- Neppure i 97 milioni spesi in attività lobbistica dai colossi digitali frenano l’Ue: la volontà politica c’è. Ecco le tre iniziative che danno a tutti più libertà e ai rider i loro diritti.
- Digital Markets Act e Digital Services Act prendono di mira la posizione preferenziale dei colossi di Big Tech e intendono scalfire anche il modo arbitrario in cui gestiscono i contenuti. Tra le novità: saremo liberi di chattare con gli amici che hanno Whatsapp o Facebook rimanendo però fuori da queste piattaforme. Capiremo perché quel certo post di Salvini su Facebook circola così tanto.

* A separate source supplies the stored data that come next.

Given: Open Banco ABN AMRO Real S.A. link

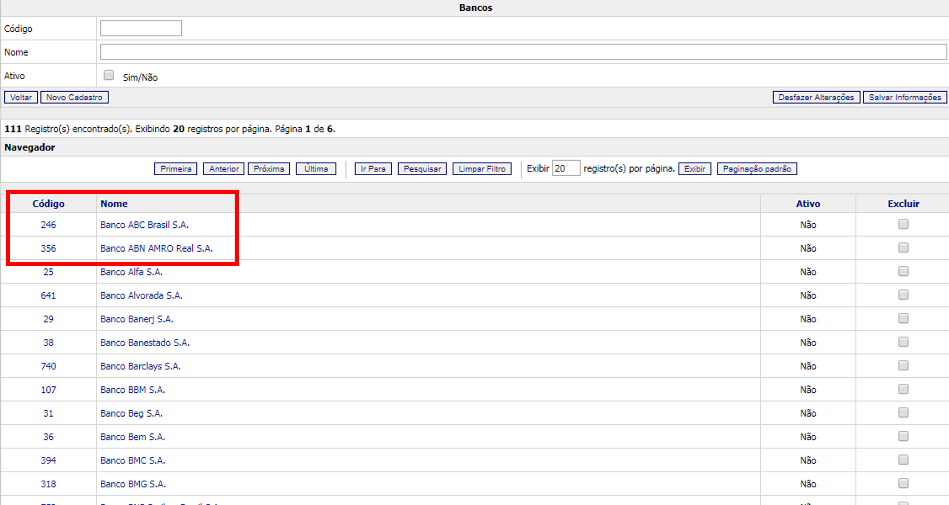Looking at the screenshot, I should pyautogui.click(x=156, y=248).
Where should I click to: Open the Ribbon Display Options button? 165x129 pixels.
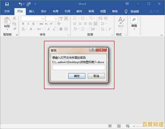127,4
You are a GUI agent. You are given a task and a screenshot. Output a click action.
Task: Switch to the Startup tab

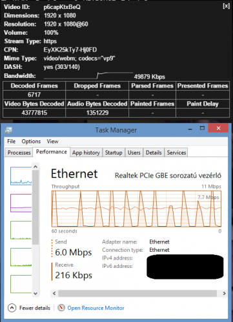(114, 153)
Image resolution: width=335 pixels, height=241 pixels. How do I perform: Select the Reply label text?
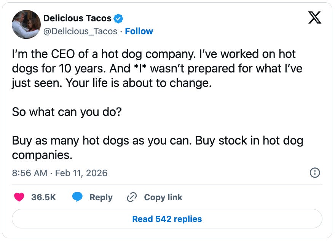point(100,197)
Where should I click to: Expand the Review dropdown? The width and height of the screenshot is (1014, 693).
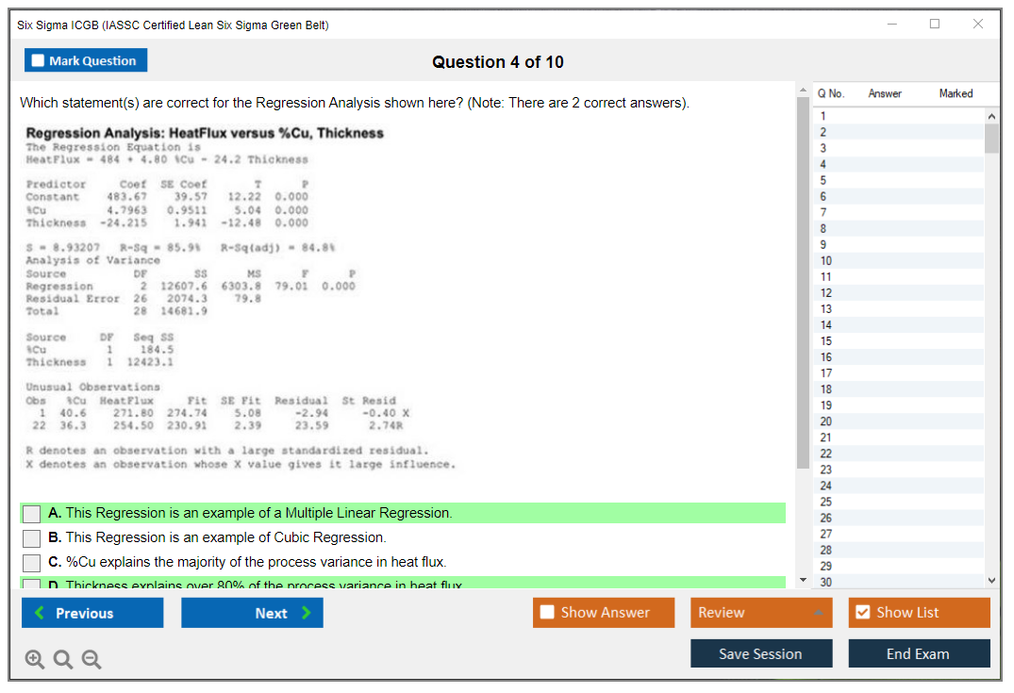point(761,613)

- Poi c’è la direttiva per i lavoratori delle piattaforme: Bruxelles riconosce che un rider è un lavoratore dipendente, e rivendica trasparenza sull'algoritmo.
Nelle intenzioni dell’Unione europea, in un futuro prossimo saremo liberi di chattare con gli amici che hanno WhatsApp o Facebook rimanendo però fuori da queste piattaforme. Capiremo perché quel certo post di Matteo Salvini su Facebook circola così tanto sulla nostra bacheca. Guarderemo nei meandri degli algoritmi, e vedremo restituiti ai rider i loro diritti negati. L’Ue ha un piano in tre mosse per circondare i giganti della tecnologia, noti come Big Tech; e a giudicare dai 97 milioni annui spesi in attività lobbistica per fermarlo, quel piano all’industria digitale non piace. Ma questo è il momento perfetto per l’affondo dell’Europa sulle grandi piattaforme: la Francia, che da gennaio ha la presidenza di turno, punta sulla «sovranità digitale». E gli scandali che travolgono Facebook aiutano a fare passi in questa direzione.
Digital Markets Act
«Ho aspettato a lungo questo momento». Da sette anni ormai, Margrethe Vestager dà battaglia ai monopoli tech. Come trustbuster europea, ha sfidato Google, Amazon, Facebook e Apple. Ma finora, come lei stessa ha ammesso, non ha potuto fare abbastanza per regolare il mercato digitale. Oggi, da vicepresidente di una Commissione che ha messo al centro green e digitale, Vestager è convinta: «Siamo alla svolta». Così ha detto martedì davanti agli europarlamentari chiamati a esprimersi sul Digital Markets Act, la proposta che la Commissione Ue ha avanzato sulla questione. Per le piattaforme più grandi, che saranno catalogate come gatekeeper, e tra le quali rientreranno per certo Apple, Alphabet Amazon, Microsoft e Facebook, l’Europa ha in serbo una lista di cose da fare e da evitare, pronta a comminare multe salate ai trasgressori.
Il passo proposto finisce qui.